Armageddon: A Novel of Berlin
Written by Leon Uris
Narrated by Graham Rowat
4/5
()
About this audiobook
At the end of World War II, American army officer Captain Sean O’Sullivan is commissioned with rebuilding Berlin. Reeling from the death of his brothers at German hands and faced with the direct horrors of the Holocaust, O’Sullivan struggles against his animosity towards the nation he is helping restore. Meanwhile, Soviet forces blockade Germany in a bid for power, and the Western Allies must unite to prevent a communist takeover. When the airlift begins, the Allies find their deepest convictions tested as they fight against a threat even more dangerous than Hitler.
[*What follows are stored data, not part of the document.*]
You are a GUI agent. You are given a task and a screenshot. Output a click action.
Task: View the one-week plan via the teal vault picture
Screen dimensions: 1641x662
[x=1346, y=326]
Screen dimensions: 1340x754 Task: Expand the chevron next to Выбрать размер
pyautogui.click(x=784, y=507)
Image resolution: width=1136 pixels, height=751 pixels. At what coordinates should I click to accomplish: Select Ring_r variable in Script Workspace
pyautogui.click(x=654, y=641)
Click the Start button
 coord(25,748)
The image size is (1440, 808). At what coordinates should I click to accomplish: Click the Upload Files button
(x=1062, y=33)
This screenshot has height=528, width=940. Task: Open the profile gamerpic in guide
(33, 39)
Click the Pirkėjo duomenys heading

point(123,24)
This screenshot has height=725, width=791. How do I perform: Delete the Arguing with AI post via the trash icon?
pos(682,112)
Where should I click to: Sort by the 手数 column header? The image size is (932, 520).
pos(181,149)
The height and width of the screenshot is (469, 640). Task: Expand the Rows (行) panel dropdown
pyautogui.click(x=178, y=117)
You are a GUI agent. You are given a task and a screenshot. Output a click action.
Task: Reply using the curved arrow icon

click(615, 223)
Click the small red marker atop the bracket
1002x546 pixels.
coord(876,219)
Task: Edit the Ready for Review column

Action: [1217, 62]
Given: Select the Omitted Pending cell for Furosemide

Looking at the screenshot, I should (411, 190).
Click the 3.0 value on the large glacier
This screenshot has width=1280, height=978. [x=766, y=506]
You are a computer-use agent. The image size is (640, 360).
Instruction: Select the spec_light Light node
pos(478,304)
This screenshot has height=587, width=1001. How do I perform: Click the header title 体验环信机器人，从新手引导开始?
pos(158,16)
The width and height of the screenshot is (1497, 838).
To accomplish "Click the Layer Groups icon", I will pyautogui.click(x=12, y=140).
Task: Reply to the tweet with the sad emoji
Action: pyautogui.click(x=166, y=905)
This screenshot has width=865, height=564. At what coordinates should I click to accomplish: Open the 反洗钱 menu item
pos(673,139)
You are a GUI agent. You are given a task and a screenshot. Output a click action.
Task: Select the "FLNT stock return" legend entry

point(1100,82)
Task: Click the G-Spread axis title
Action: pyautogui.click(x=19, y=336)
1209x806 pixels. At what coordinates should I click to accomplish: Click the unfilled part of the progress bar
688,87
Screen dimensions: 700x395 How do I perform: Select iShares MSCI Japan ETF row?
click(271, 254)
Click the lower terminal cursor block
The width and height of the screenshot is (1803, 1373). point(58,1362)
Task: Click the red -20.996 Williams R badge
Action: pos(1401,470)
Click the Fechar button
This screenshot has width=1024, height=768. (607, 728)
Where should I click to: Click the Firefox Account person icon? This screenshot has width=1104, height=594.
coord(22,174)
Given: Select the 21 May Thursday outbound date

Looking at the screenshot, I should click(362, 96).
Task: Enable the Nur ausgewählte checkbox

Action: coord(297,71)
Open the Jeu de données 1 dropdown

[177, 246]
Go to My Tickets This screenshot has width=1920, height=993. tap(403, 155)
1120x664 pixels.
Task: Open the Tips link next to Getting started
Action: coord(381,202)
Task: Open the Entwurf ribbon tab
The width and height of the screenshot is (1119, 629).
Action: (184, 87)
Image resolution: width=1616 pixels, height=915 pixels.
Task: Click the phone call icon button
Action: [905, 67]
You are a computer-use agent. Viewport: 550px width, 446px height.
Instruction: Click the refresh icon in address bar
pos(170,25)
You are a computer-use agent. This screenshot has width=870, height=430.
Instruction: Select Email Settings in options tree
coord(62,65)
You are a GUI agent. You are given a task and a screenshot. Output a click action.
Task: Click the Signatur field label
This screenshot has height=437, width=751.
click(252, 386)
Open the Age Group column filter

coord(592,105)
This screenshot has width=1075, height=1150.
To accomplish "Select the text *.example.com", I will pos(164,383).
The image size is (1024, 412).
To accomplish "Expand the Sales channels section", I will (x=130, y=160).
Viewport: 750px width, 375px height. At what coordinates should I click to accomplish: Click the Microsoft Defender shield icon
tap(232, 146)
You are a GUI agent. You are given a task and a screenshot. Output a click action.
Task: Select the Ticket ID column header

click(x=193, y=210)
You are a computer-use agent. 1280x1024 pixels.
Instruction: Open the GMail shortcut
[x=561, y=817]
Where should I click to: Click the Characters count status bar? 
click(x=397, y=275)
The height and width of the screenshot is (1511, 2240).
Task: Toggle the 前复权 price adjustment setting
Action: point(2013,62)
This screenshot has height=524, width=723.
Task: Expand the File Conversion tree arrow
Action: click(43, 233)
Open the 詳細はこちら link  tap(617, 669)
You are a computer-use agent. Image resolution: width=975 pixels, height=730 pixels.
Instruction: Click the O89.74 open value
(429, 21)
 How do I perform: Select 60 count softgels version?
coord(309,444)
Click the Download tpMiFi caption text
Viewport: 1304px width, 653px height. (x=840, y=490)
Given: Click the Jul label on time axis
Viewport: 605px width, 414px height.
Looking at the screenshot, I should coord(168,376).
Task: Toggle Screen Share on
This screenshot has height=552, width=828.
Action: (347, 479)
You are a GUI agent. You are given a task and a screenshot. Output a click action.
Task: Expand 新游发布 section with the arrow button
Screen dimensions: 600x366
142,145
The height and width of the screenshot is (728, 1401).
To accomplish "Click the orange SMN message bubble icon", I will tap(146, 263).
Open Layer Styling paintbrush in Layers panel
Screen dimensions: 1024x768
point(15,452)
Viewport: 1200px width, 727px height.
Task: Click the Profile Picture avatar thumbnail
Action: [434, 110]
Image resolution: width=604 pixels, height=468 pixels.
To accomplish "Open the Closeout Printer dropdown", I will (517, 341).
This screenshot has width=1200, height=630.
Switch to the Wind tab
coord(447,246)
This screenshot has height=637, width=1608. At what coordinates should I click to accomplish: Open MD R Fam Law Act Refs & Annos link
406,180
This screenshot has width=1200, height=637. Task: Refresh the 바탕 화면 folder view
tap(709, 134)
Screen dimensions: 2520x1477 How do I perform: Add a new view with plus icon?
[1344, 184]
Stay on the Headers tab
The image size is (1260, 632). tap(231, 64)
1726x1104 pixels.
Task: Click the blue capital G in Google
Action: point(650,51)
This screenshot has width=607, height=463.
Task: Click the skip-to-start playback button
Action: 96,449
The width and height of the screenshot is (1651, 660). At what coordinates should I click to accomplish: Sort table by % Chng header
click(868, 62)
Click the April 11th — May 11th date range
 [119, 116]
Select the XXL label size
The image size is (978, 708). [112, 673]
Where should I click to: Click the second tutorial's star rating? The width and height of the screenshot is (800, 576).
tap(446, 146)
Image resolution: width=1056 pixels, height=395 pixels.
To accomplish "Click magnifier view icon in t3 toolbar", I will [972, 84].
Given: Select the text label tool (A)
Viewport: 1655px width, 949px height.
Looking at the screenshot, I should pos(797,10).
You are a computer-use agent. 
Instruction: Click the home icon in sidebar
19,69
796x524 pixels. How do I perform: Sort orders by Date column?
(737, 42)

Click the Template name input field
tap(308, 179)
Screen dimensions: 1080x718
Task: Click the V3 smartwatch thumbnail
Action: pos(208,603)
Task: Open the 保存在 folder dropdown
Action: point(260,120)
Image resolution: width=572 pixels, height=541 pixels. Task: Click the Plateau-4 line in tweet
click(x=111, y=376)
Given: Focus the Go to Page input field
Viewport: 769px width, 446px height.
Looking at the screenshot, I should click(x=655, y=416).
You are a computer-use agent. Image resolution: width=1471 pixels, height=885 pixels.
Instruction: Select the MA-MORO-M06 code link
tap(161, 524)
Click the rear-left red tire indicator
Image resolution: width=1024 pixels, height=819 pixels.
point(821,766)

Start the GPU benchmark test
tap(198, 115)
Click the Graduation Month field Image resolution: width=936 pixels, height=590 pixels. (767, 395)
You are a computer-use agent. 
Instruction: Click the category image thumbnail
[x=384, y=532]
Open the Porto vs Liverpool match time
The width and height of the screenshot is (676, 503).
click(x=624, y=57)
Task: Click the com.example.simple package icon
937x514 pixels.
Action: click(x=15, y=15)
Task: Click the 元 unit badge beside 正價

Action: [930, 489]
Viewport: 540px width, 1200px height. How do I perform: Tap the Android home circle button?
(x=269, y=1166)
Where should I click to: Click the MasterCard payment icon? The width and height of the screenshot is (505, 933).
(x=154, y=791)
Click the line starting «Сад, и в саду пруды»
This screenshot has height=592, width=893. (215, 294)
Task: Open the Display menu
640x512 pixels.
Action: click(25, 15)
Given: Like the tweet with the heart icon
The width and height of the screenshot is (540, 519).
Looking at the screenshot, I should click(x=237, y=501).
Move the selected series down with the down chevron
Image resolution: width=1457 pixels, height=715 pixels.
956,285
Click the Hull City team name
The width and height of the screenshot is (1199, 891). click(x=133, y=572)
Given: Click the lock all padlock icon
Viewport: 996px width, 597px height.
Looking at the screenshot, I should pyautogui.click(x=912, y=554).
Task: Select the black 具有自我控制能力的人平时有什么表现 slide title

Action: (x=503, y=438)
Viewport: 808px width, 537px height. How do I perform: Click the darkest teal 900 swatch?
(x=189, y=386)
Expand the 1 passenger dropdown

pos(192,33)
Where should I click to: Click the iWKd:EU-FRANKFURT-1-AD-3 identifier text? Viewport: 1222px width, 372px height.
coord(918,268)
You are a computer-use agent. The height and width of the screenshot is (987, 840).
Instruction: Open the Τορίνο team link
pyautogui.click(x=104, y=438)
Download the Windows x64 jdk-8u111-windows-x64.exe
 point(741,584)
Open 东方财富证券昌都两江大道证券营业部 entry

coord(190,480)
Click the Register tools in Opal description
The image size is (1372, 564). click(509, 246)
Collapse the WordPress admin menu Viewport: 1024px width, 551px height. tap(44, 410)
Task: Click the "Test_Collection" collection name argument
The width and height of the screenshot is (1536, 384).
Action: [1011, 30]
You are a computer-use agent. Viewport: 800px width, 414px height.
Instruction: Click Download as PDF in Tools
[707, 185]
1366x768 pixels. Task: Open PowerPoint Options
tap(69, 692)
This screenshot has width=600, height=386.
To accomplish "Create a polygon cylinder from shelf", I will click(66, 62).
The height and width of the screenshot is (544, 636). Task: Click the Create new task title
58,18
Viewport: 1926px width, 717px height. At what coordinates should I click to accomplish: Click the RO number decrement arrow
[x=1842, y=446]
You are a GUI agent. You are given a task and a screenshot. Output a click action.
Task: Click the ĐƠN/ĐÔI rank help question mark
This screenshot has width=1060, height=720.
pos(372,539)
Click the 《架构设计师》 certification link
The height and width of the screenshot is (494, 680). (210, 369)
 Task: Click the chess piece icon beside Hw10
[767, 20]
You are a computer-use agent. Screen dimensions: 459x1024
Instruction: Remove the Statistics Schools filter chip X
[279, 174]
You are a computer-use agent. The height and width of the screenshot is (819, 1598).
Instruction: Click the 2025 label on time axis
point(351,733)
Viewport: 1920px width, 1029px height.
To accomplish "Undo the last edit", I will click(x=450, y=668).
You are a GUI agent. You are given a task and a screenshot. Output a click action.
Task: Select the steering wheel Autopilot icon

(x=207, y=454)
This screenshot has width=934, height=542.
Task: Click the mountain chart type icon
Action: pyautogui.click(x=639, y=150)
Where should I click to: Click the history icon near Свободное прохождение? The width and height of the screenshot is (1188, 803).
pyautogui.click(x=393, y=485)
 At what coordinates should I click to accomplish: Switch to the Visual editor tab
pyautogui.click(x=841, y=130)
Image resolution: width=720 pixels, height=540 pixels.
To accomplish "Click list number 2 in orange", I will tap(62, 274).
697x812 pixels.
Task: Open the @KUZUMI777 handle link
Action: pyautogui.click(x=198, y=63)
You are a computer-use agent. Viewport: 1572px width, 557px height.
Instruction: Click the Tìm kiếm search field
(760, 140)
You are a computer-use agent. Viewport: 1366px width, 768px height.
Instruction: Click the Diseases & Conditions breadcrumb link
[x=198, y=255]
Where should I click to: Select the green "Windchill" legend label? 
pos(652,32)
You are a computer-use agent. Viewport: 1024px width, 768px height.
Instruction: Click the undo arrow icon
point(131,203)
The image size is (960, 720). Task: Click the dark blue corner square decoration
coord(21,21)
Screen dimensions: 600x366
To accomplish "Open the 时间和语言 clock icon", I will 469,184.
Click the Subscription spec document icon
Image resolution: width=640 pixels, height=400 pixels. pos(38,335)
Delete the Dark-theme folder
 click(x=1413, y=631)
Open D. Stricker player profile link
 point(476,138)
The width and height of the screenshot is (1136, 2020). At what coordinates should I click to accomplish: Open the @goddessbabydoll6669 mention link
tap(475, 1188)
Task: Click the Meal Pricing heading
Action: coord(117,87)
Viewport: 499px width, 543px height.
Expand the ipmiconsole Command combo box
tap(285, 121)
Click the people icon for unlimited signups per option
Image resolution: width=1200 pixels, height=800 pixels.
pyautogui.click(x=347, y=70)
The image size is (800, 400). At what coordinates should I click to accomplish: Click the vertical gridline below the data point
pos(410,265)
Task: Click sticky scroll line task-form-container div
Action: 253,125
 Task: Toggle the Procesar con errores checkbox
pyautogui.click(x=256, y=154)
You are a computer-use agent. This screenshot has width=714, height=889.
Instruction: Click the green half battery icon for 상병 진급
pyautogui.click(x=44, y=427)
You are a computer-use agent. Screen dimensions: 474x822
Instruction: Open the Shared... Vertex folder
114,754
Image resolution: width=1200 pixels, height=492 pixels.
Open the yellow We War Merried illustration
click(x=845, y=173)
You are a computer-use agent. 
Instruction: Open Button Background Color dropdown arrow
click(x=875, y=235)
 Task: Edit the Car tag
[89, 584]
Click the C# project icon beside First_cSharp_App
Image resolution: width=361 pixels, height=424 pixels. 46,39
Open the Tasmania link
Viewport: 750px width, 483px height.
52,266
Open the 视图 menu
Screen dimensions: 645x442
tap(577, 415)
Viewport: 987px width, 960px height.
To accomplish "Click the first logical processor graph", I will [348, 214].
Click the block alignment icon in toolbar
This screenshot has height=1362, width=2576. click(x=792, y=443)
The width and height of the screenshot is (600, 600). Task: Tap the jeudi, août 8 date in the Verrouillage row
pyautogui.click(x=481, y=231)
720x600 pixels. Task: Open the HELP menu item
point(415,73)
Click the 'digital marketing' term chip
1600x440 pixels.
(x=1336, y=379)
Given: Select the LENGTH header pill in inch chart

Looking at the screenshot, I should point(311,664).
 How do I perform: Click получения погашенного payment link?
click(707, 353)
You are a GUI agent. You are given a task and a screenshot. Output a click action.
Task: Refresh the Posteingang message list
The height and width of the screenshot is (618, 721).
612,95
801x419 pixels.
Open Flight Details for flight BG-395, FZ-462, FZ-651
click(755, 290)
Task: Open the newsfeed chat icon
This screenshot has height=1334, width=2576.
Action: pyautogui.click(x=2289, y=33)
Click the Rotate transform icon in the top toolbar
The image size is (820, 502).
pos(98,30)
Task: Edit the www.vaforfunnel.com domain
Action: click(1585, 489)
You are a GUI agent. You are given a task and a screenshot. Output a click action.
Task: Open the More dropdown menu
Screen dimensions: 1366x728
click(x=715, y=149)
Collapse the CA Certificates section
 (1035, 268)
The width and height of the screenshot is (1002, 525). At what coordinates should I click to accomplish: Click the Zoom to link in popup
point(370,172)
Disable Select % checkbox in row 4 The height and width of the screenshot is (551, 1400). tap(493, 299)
Meticulously researched, this New York Times bestselling novel gives a historically accurate account of the early days of the Cold War and the fight for German redemption.
“Magnificent. The great drama of the Berlin airlift...” —The Columbus Dispatch
“A vast panorama of people and places...dramatic moment after dramatic moment in a throbbing tempo.” —New York Herald Tribune
Leon Uris
Internationally acclaimed novelist Leon Uris ran away from home at age seventeen, a month after the attack on Pearl Harbor, to join the Marine Corps, and he served at Guadalcanal and Tarawa. His first novel, Battle Cry, was based on his own experiences in the Marines, which he revisited in his final novel, O'Hara's Choice. His other novels include the bestsellers Redemption, Trinity, Exodus, QB VII, and Topaz, among others. Leon Uris passed away in June 2003.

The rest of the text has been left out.